Nos enfrentamos a diversos tipos de tóxicos. Los compuestos orgánicos persistentes (los COP) han sido fabricados durante años en cantidades enormes, y su rastro aparece hoy día por todas partes, desde los lagos del Pirineo hasta la leche con que las madres amamantan a sus hijos. Hasta aquí la mala noticia. La buena es que bastantes COP están disminuyendo poco a poco en los diferentes ecosistemas y –lo más importante– en la comida. Los más peligrosos, como el DDT o los PCB, están prohibidos en buena parte del mundo, como especifica el convenio de Estocolmo.
Mientras los tóxicos clásicos declinan, una nueva legión de nombres extraños –ftalatos, bisfenol, compuestos bromados…– se encuentra en auge y aparecen en un sinfín de productos, desde latas de conserva hasta ordenadores. Son sustancias con capacidad para interferir en el sistema hormonal. Los investigadores las relacionan con alteraciones muy diversas del desarrollo, el crecimiento y la reproducción.

> **Datos sin procesar**:
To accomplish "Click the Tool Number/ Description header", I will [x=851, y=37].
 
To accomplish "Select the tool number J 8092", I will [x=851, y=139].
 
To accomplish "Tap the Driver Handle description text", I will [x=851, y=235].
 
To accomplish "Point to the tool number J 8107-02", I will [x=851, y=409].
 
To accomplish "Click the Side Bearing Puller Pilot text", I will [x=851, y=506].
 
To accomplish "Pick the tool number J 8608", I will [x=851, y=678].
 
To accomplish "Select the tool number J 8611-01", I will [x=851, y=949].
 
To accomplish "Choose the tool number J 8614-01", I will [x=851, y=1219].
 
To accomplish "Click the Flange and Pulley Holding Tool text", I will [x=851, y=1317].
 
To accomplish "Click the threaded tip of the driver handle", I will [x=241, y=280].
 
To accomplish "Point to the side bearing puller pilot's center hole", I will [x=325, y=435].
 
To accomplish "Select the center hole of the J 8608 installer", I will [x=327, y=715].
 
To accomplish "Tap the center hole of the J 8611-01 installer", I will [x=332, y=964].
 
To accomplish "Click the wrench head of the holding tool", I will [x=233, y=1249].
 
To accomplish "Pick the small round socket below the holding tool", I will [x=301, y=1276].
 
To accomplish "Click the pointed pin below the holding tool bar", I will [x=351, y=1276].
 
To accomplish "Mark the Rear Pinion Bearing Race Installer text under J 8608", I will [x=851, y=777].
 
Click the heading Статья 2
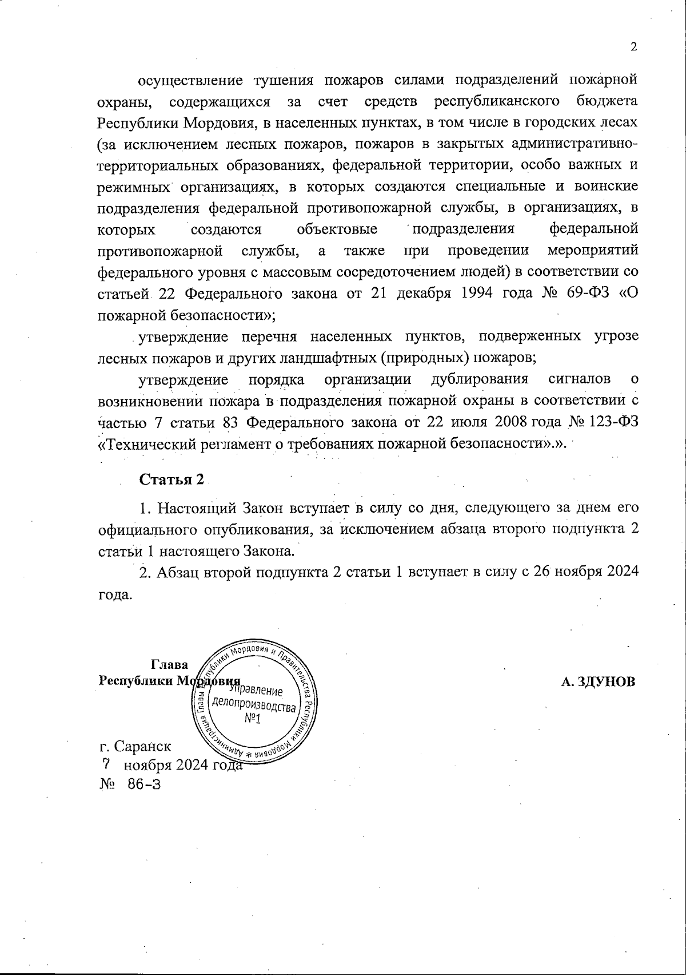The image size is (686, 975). click(172, 479)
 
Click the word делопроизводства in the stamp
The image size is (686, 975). click(254, 704)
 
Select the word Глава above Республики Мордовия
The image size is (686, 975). click(169, 665)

> **Ejercicios propuestos**:
• a. Transcribe del texto sobre los tóxicos el fragmento que comienza en las palabras "Nos enfrentamos a" y termina tras "convenio de Estocolmo.".
• b. Reescribe en forma de lista el párrafo del texto sobre los tóxicos que empieza por "Mientras los tóxicos clásicos declinan", conservando sus datos principales.

> **Respuestas**:
• a.
Nos enfrentamos a diversos tipos de tóxicos. Los compuestos orgánicos persistentes (los COP) han sido fabricados durante años en cantidades enormes, y su rastro aparece hoy día por todas partes, desde los lagos del Pirineo hasta la leche con que las madres amamantan a sus hijos. Hasta aquí la mala noticia. La buena es que bastantes COP están disminuyendo poco a poco en los diferentes ecosistemas y –lo más importante– en la comida. Los más peligrosos, como el DDT o los PCB, están prohibidos en buena parte del mundo, como especifica el convenio de Estocolmo.

• b.
- Los tóxicos clásicos disminuyen, mientras que otros de nombres extraños (ftalatos, bisfenol, compuestos bromados) están en auge.
- Se encuentran en un sinfín de productos, desde latas de conserva hasta ordenadores.
- Pueden interferir en el sistema hormonal.
- Los investigadores los relacionan con alteraciones muy diversas del desarrollo, el crecimiento y la reproducción.